Pero por supuesto, tal como deseaba por aquellos años… me hice mayor. Y aquí estoy, intentando contestar preguntas que planteé en la infancia, olvidé en la pubertad, y hoy vuelven a mi más enrevesadas que nunca. ¿Por qué existe pobreza? En esta época de crisis se habla mucho del capitalismo, de si funciona, o si debemos cambiarlo. Los países más poderosos reunidos en una cumbre, preguntándose si quizá debieron establecer algún control sobre los mercados. Unos pocos se llevan las manos a la cabeza, y unos cuantos miles se llevan un puesto en las listas del paro.
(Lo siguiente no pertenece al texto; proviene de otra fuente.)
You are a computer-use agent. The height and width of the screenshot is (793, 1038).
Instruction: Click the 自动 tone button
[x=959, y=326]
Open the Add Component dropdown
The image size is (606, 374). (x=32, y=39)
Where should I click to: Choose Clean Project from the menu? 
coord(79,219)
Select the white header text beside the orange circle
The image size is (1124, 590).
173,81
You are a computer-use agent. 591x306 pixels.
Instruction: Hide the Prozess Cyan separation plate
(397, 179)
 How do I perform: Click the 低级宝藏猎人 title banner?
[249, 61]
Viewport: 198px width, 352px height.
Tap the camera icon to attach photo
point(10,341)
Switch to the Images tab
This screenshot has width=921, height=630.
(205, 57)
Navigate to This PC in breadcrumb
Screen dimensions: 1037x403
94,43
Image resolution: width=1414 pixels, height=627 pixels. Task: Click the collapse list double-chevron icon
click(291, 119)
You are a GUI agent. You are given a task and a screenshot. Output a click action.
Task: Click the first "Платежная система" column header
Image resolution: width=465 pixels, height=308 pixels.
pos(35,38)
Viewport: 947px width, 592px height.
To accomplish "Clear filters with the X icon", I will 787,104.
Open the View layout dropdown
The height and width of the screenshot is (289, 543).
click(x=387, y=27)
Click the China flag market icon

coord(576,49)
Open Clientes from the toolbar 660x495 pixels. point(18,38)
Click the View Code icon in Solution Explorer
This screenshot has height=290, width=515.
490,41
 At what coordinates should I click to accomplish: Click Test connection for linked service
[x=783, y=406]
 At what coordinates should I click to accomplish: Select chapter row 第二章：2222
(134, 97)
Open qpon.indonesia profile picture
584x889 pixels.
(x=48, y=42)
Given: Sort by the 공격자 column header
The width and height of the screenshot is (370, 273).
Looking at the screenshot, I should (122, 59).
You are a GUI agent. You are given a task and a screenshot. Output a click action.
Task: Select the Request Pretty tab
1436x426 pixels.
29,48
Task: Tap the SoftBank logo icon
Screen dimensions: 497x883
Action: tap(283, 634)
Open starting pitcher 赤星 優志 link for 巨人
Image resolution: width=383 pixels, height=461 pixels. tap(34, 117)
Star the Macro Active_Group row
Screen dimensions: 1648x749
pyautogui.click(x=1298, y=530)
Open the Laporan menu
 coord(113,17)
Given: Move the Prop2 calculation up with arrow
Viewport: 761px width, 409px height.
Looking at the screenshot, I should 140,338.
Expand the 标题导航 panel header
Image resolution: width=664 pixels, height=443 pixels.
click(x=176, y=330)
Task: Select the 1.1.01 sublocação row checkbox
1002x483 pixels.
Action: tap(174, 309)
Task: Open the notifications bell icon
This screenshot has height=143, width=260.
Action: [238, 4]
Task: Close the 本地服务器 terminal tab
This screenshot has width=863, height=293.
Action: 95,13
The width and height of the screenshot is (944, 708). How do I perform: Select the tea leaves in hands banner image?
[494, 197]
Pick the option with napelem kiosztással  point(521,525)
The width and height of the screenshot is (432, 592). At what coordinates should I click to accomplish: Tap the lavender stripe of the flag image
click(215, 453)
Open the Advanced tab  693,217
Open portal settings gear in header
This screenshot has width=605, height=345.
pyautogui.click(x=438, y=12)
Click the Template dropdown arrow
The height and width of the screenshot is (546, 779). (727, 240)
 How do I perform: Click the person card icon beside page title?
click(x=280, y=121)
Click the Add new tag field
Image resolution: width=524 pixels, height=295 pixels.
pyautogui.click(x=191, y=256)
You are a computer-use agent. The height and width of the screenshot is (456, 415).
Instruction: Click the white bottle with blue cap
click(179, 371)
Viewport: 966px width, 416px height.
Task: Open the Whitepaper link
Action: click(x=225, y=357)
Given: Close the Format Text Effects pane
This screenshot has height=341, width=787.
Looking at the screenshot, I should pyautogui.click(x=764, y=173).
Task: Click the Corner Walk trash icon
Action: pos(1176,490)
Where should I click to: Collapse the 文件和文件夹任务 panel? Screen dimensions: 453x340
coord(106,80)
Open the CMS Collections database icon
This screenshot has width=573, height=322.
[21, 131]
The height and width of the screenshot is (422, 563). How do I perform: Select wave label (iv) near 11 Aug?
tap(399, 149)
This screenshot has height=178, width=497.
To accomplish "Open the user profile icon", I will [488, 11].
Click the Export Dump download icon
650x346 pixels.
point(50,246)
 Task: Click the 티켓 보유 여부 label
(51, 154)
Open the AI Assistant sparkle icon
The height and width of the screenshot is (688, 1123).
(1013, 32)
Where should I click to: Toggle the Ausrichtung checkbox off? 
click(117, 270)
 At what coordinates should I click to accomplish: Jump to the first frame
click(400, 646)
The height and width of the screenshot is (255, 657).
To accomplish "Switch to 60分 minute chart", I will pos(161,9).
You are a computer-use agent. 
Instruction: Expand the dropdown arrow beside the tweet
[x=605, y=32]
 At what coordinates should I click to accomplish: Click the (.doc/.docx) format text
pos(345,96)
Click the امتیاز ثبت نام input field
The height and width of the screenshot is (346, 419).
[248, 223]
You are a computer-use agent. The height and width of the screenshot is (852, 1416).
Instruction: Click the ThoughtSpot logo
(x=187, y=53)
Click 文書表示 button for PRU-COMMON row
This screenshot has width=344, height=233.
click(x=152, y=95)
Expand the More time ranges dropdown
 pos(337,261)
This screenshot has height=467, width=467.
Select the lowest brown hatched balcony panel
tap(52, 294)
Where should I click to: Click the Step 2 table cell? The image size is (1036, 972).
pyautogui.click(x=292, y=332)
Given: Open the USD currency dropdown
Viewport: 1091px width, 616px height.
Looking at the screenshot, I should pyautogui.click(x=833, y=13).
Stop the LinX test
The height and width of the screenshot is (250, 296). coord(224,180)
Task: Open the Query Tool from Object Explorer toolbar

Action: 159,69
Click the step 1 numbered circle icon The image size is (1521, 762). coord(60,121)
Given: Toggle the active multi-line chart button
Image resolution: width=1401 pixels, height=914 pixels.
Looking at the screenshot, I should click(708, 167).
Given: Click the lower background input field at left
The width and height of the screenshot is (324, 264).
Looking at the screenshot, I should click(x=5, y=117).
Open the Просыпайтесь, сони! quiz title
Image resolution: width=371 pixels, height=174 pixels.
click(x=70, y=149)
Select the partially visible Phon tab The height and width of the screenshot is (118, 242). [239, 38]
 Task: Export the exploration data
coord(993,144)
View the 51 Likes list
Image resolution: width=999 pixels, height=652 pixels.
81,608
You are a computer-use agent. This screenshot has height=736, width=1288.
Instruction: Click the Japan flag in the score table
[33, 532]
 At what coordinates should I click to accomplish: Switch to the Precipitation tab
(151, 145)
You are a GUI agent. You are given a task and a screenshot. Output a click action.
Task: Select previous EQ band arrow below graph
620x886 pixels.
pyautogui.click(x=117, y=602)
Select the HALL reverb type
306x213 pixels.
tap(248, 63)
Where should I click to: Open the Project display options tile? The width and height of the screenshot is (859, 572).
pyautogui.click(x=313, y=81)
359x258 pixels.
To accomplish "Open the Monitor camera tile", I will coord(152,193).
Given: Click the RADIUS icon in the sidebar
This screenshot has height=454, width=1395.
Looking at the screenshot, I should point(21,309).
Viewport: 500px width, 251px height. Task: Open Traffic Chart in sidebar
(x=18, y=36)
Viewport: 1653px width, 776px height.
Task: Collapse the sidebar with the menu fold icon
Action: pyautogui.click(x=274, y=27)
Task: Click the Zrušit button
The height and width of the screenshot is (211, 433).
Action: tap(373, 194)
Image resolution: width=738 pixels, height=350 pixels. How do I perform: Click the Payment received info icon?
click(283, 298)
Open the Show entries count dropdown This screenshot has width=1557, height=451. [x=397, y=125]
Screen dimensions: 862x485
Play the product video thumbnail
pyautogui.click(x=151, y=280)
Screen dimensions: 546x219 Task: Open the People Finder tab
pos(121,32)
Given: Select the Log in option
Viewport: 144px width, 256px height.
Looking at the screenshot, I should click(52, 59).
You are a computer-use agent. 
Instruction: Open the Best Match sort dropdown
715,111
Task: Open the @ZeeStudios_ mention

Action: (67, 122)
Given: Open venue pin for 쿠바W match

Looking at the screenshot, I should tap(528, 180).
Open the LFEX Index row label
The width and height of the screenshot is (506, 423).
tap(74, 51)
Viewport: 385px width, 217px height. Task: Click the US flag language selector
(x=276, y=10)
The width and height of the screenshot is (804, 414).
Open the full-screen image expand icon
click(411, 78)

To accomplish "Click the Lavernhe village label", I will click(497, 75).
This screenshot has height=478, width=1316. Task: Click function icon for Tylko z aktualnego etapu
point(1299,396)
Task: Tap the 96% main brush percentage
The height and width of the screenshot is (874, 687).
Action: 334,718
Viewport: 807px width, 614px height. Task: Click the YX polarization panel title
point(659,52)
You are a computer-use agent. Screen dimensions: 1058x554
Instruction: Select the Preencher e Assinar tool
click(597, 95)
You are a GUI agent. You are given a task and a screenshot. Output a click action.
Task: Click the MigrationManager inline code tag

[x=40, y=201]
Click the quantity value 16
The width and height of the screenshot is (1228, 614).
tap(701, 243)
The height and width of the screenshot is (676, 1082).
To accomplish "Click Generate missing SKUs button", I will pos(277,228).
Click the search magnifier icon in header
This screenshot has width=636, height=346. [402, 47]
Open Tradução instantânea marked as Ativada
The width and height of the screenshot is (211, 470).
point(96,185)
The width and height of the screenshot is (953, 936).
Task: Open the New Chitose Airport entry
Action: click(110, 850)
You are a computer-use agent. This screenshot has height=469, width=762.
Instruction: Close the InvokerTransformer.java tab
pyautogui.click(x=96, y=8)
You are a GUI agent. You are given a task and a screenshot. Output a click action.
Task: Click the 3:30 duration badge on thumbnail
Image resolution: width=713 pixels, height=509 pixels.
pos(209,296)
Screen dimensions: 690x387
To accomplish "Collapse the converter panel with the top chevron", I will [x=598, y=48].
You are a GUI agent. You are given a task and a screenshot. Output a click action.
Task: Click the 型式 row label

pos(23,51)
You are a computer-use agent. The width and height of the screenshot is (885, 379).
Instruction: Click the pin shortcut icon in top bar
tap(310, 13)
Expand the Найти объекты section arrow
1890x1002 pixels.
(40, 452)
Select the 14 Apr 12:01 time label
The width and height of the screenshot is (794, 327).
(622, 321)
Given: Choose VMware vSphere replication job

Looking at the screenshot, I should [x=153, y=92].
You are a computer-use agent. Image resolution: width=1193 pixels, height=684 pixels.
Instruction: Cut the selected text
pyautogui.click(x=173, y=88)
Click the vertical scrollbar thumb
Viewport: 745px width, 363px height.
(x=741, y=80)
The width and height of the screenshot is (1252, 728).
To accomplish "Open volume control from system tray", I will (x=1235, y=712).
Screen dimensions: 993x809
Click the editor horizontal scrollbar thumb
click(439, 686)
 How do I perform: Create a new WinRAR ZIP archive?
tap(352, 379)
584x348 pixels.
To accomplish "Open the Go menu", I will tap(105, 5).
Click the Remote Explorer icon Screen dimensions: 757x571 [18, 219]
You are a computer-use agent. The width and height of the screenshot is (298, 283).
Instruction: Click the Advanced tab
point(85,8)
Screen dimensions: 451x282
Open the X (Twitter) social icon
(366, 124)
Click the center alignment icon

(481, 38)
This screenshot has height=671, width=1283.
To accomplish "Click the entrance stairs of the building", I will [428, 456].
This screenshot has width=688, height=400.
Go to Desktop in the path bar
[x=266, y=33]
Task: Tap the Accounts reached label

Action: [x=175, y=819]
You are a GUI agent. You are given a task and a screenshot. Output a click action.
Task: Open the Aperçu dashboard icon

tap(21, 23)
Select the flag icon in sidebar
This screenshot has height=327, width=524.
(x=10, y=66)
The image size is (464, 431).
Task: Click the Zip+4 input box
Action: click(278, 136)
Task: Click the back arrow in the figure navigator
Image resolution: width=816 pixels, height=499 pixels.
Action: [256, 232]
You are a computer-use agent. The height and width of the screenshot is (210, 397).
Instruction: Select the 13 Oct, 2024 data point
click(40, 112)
Ahora parece que dicen que funciona… ¿pero para quien?, esa es mi pregunta. Lo cierto es que no se mucho de economía, ni llego a comprender todos los mecanismos que mueven el dinero en este mundo, pero visto lo visto, hay algo que falla. Y si hay algo que falla, hay algo, poco o mucho que cambiar.
Ha habido intentos, véanse las experiencias comunistas de la antigua URSS, Cuba, que al final han resultado ser otro mecanismo de represión y de control excesivo sobre la población. Y es que, tal como decía mi padre, hay ciertos comportamientos que el ser humano seguirá adoptando mientras sea humano. Si le controlas quiere libertad, si le das libertad se descontrola. El descontrol lleva a la aparición de diferencias económicas y sociales, y volvemos al punto de partida. Como siempre, la solución debe buscarse en el equilibrio, utópico, inalcanzable, pero real.
Ella está en el horizonte -dice Fernando Birri-. Me acerco dos pasos, ella se aleja dos pasos. Camino diez pasos y el horizonte se corre diez pasos más allá. Por mucho que yo camine, nunca la alcanzaré. ¿Para que sirve la utopía? Para eso sirve: para caminar
Eduardo Galeano



“Balance is Nirvana”
Lo realmente increíble y desesperante es que a pesar de haber experimentado numerosas veces ese ciclo de libertad y descontrol, no somos capaces de buscar una salida.
Y ya van mas dos veces en un siglo en la que hemos tropezado en la misma piedra, y las que habrá habido y que nadie quiere o prefiere recordar.